* [DIRECTIONS FOR THIS TASK]: Go through the entries below and print, exactly, the lines starting at the one with "Radiosender von A-Z (480, 58)" and ending at the one with "Über radio.de (181, 2219)", keeping both ends and no others.
___ RECORDS FOR THIS TASK
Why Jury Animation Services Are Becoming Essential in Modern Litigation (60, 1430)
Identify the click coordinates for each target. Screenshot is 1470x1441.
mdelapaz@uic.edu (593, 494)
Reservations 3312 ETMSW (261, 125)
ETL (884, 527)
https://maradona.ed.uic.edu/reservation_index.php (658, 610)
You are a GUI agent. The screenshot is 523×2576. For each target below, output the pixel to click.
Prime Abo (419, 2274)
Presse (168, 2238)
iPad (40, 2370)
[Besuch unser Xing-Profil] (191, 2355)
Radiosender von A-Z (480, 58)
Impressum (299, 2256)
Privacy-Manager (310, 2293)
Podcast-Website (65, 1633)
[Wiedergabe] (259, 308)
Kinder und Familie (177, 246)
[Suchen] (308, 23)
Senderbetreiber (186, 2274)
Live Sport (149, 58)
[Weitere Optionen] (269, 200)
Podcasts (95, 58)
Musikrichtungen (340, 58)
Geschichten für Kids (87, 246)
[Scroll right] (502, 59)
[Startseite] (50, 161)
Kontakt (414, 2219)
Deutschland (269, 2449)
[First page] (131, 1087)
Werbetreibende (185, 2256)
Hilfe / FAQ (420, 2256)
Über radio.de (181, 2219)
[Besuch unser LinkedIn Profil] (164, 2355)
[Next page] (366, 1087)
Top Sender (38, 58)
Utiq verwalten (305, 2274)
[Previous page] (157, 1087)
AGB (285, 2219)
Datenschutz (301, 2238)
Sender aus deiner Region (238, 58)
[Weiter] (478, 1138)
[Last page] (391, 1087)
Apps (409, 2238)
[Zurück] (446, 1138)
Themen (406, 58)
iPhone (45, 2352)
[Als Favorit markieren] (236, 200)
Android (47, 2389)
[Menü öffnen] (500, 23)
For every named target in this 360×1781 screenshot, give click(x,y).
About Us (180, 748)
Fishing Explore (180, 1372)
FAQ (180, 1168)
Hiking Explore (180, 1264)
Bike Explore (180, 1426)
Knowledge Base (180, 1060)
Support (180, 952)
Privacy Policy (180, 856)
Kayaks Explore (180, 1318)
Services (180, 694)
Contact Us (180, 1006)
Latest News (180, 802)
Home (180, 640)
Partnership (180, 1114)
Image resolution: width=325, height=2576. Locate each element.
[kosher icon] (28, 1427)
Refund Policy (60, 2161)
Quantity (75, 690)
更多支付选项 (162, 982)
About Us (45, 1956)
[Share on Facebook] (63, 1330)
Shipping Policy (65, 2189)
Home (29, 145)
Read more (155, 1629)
______
* [YOUR SOLUTION]:
Radiosender von A-Z (480, 58)
Impressum (299, 2256)
Privacy-Manager (310, 2293)
Podcast-Website (65, 1633)
[Wiedergabe] (259, 308)
Kinder und Familie (177, 246)
[Suchen] (308, 23)
Senderbetreiber (186, 2274)
Live Sport (149, 58)
[Weitere Optionen] (269, 200)
Podcasts (95, 58)
Musikrichtungen (340, 58)
Geschichten für Kids (87, 246)
[Scroll right] (502, 59)
[Startseite] (50, 161)
Kontakt (414, 2219)
Deutschland (269, 2449)
[First page] (131, 1087)
Werbetreibende (185, 2256)
Hilfe / FAQ (420, 2256)
Über radio.de (181, 2219)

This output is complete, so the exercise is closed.